Ten things I’ve learned working for charities

  1. Free is never really free. A friend who helps you as a favour or a volunteer (great as they are) do not have the same accountability of paid professionals.
  2. You can get by with a lot less than you think you need to get by.
  3. People talk a lot about overpaid non-profit staff, but I rarely see anybody who works for a charity not put in way more hours, expertise, and energy than they are getting paid for.
  4. If you work for a charity, you should donate to that charity. Even just a little bit. Because ideally, it’s more than just a job. It matters.
  5. When you tell people you work for a charity (especially hunger relief or human services), they say “good for you” or “you are such a good person”. I love my work, and I believe it’s valuable, but ultimately if it didn’t make me happy personally, I would work in another sector.
  6. Optics are critical in the charitible sector. Hard to ask for money with top-of-the-line computers and expensive furniture in your office.
  7. The terms “charity” and “non-profit” make me think of a beggar, pulling their forelock…it certainly undersells the value and impact of this sector’s work.
  8. Working for a charity is often draining, as rewarding as it is.
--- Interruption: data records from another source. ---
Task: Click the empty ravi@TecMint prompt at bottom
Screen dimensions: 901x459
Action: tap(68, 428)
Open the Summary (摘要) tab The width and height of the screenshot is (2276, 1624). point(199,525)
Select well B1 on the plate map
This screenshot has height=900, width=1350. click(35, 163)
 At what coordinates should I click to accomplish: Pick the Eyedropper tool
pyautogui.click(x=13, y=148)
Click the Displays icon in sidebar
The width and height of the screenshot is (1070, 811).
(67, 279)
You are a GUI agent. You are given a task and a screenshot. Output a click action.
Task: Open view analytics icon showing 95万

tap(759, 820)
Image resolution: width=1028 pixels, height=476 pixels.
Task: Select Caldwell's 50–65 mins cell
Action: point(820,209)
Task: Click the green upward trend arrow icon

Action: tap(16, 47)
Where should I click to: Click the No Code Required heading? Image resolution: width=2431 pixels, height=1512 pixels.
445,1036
That may be why there is such a high turnover for fundraising professionals.
  9. Some people really know how to party!!
  10. There has to be a way to work in a field that makes a difference, and still get paid a respectable wage, right?

2 Comments

Filed under tenthingsivelearned, Uncategorized

2 responses to “Ten things I’ve learned working for charities

  1. Now if only the public servants could think in the same manner when it comes to spending our hard earned tax dollars we’d be all set. I’m not calling all of them irresponsible, but just having a perspective shift might help change the public perception.

    • All I know is, I like having paved roads, public transit, accessible health care, good public schools, and social assistance for people in need. When those things work properly, it’s a wonder to behold! Unfortunately, a lot of the time personal interests and misguided beliefs get in the way of the public good. I wish public servants understood what “public servant” actually means.